Several other features from the Price Paid dataset were considered, for example sale price. It was thought that properties sold for a higher price than the neighbouring houses may be in a better condition and more energy efficient. Only the price from the sale closest to the certificate completion date is considered. The prediction of house prices is a huge topic and complicated to do with accuracy. There are many factors to be considered, such as location, condition, size and neighbourhood of the property. It’s therefore not surprising that no correlation between price and EER (0.06) was observed. It is possible that derivation of more complex features would have a higher correlation. For example, time between sales, where a short period may indicate a property which was renovated in order to sell on, or perhaps a longer period indicates a property the owner has invested more in. However, the varying transaction dates of sales is likely to prevent the model learning which properties sold for a higher price.
Geographical based proxies
Latitude and Longitude
Intuitively, houses on the same street are more likely to have similar energy efficiency, due to the use of the same building design, materials and size. Using latitude and longitude as features allow the model to learn the spatial dependence between properties in the same street and neighbouring streets.
Developing the concept of spatial dependence further, the energy efficiency scores of neighbouring properties are also used as model inputs. Features cee_neighbour1 to cee_neighbour5 give the EER for the five nearest neighbours and oa_cee denotes the average EER for the output area. Output area was found to be large enough to contain enough properties with an ERR value to ensure the feature did not inadvertently equal the target EER. On average there is a correlation of 0.35 between the five nearest neighbour scores and the target EER. Whereas the output area EER and the target EER have a correlation of 0.51.
Local area features
Turning to the wider neighbourhood, several features can be taken either directly or derived from the ONS postcode directory dataset. The local area is defined using Output Areas (OA). For each output area the park variable records whether a property is in a national park and the imd variable specifies the rank from the Index of Multiple Deprivation (IMD). The Park variable indicates whether a property is situated within a national park and as such is more likely to be subject to stricter planning rules and may not be able to install renewable energy technologies. IMD is included as areas of higher deprivation are less likely to be able to afford the sizeable investment needed to install renewable energy technologies. However, it’s also possible deprived areas were eligible for green deal schemes.

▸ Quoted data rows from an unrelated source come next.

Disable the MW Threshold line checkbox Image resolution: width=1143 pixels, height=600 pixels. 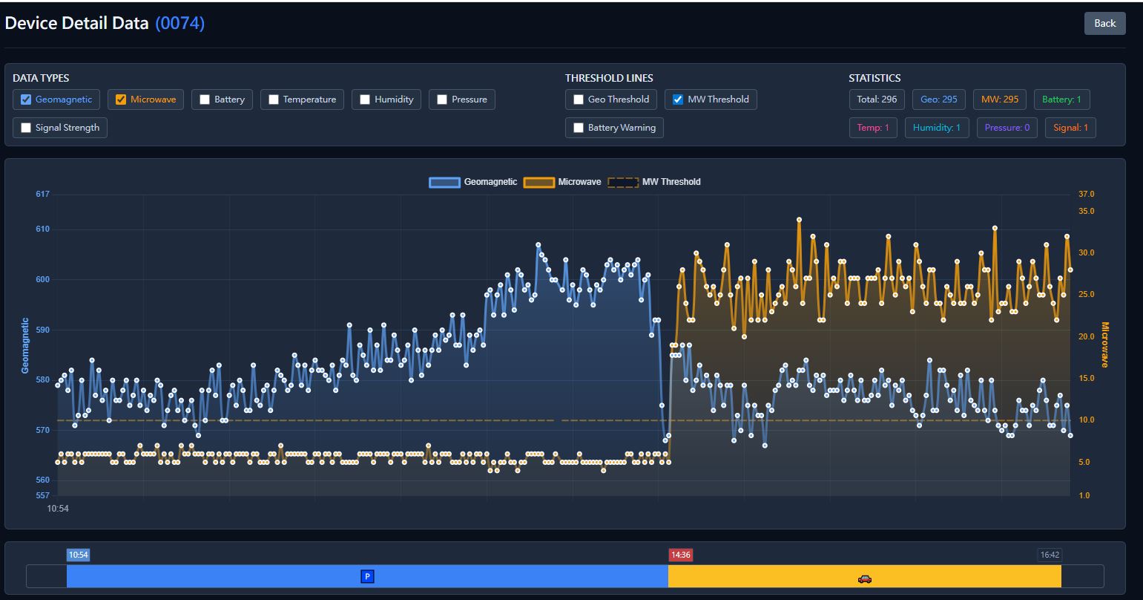(x=677, y=100)
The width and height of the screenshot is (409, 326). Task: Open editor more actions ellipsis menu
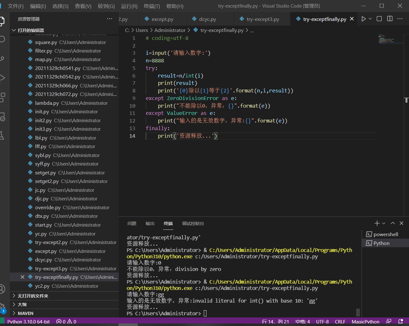pos(400,19)
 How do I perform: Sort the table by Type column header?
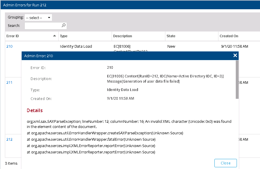(63, 36)
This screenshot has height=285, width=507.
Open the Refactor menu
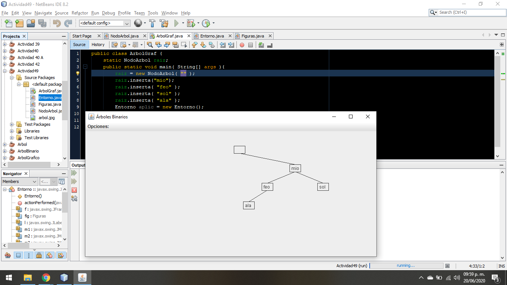pyautogui.click(x=80, y=13)
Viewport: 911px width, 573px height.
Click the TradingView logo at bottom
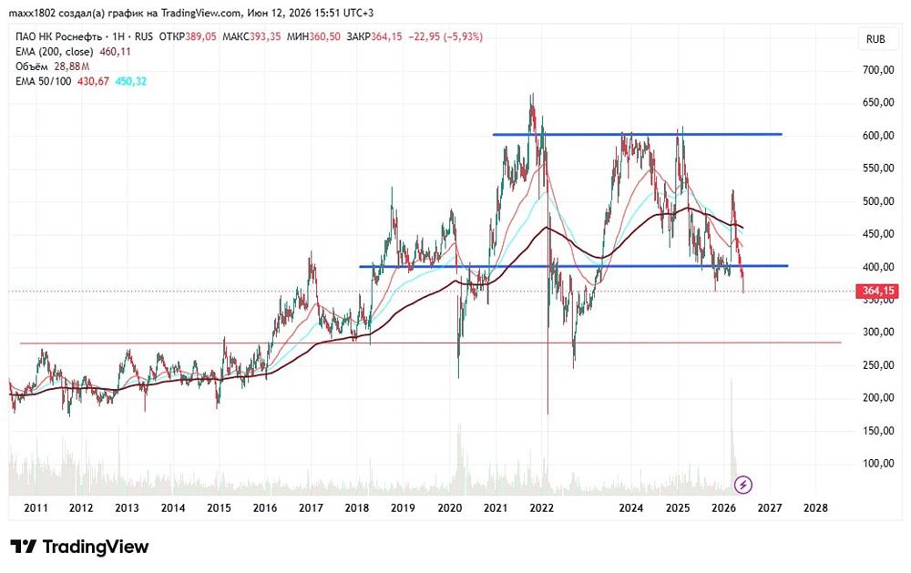[x=79, y=547]
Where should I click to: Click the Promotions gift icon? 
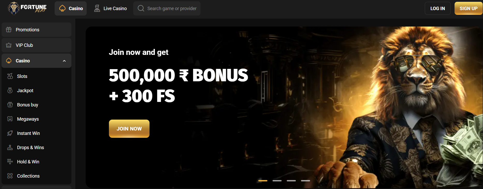[x=9, y=30]
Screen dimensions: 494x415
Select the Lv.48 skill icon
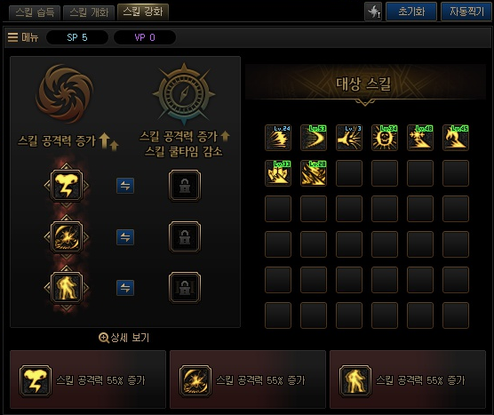tap(420, 138)
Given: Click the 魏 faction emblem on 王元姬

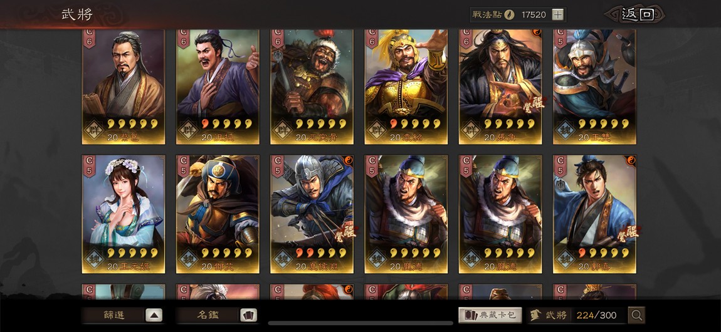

In a similar way to the property latitude and longitude features above, the latitude and longitude of the postcode area can also inform the model about the spatial dependence of the local area. The local area features are all joined to the other features by postcode.
Final feature set
The final feature set includes:
Table 12: Final feature set from alternative sources
|Name||Variable name in code|
|Target variable from EPC data||CURRENT_ENERGY_EFFICIENCY|
|Year associated the property joining AddressBase||earliest_start_year|
|Number of bedrooms from RSW||RSWNumberOfBedrooms|
|National park code||park|
|Index of multiple deprivation rank||imd|
|Price property sold for from the closest sale to EPC inspection date||price|
|Adjusted polygon area||adj_area|
|Adjusted polygon length||adj_length|
|Adjusted height from ground to bottom of roof||adj_reH2_final|
|Difference between height from ground to bottom and top of roof||roof_height_final|
|Number of buildings in a terrace||blockCount|
|New build status from the closest sale to EPC inspection date||new_build|
|Number of days since the first time the property was sold||days_since_first_sale|
|Energy efficiency score for nearest neighbour||cee_neighbour1|
|Energy efficiency score for nearest neighbour||cee_neighbour2|
|Energy efficiency score for nearest neighbour||cee_neighbour3|
|Energy efficiency score for nearest neighbour||cee_neighbour4|
|Energy efficiency score for nearest neighbour||cee_neighbour5|
|Energy efficiency score for output area||oa_cee|
Unfortunately, most alternative features are numeric and do not provide direct proxies for the descriptive characteristics of the buildings such as wall description or roof description. It is hoped the geographic proxies will allow the model to learn about the descriptive features of the properties from their neighbouring buildings.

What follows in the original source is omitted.